◆ What this task involves ◆
Starting with the line that contains "Mark Wilson (613, 486)" and stopping after the line that contains "A apresentação de", copy the entries below exactly. Include nothing else.

[Dataset entries]
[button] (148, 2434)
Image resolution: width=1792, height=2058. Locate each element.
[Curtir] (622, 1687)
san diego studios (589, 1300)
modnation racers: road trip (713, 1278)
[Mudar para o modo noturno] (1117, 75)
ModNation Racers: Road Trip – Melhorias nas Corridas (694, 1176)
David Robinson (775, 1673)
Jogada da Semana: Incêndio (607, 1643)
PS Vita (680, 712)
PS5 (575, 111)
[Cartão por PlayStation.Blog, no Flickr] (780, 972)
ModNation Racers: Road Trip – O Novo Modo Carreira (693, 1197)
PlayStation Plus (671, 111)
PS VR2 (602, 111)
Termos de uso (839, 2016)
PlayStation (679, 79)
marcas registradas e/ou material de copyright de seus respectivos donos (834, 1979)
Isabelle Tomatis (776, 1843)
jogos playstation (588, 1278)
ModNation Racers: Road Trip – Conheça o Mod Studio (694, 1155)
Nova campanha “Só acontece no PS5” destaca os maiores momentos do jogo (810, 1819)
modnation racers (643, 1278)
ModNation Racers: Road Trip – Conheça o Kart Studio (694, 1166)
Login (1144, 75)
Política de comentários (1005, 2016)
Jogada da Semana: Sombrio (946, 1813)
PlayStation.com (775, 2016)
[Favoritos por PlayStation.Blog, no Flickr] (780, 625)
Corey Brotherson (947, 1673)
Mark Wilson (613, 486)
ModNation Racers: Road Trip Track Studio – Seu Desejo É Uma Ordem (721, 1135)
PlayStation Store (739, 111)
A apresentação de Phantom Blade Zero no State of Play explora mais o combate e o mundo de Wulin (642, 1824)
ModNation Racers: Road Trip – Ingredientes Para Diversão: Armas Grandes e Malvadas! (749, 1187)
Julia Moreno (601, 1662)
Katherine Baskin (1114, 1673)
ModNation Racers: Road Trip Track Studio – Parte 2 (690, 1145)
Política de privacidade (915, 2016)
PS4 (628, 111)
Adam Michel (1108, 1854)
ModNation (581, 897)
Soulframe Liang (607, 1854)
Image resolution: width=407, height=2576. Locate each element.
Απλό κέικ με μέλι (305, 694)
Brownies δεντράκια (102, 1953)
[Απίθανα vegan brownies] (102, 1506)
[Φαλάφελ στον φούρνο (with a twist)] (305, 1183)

◆ Written response ◆
Mark Wilson (613, 486)
ModNation Racers: Road Trip Track Studio – Seu Desejo É Uma Ordem (721, 1135)
PlayStation Store (739, 111)
A apresentação de Phantom Blade Zero no State of Play explora mais o combate e o mundo de Wulin (642, 1824)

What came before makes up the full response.